The abductee might be shocked by how our democracy project has turned out — by all the changes we’ve gone through and where the country is today, in particular, politically. Among the things they would see as having largely maintained course in that time would be the role and effect of civil society.

As we celebrate our diverse cultures during Heritage Month, worth celebrating too is a civil society culture that has not only promoted cultural diversity but is also itself diverse, with a hard-won heritage of tirelessly fighting for the rights of the people in this country.

The collapse of apartheid was a success story of global and local civil society pressure against the apartheid government. In the 1980s, civil society organisations were mobilised and highly motivated to challenge the discrimination, repression and anti-democratic policies and practices of the state.

Anti-apartheid marchers demand the release of all political prisoners, ahead of the announcement by former president FW de Klerk that the ANC was unbanned. (Rashid Lombard/AFP)

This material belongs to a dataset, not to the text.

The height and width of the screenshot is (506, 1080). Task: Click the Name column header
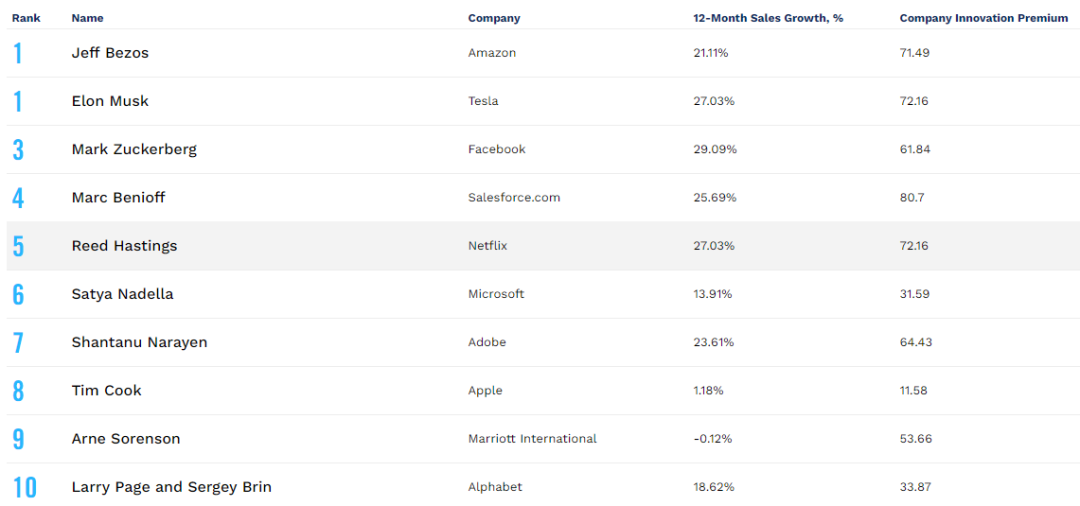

Today, they find themselves still playing the role of pushing back against the state’s failure to adequately serve the interests of the people. In recent years, civil society organisations have increasingly become the last line of defence, fighting on behalf of citizens against corruption, failure to deliver public services and abuse of power by elected and public representatives.

South Africa’s civil society landscape is much more diverse, dynamic and assertive in holding government accountable, fighting corruption and supporting democracy and democratic institutions than in many comparable developing countries. There has been a dramatic mobilisation of civil society in South Africa, and across Africa, against poor governance, not seen since the fight against apartheid and for independence in Africa.

The ongoing judicial inquiry into state capture came about after widespread public condemnation of the effect of the capture of state institutions on the country’s integrity and demands for accountability — a campaign led by civil society organisations.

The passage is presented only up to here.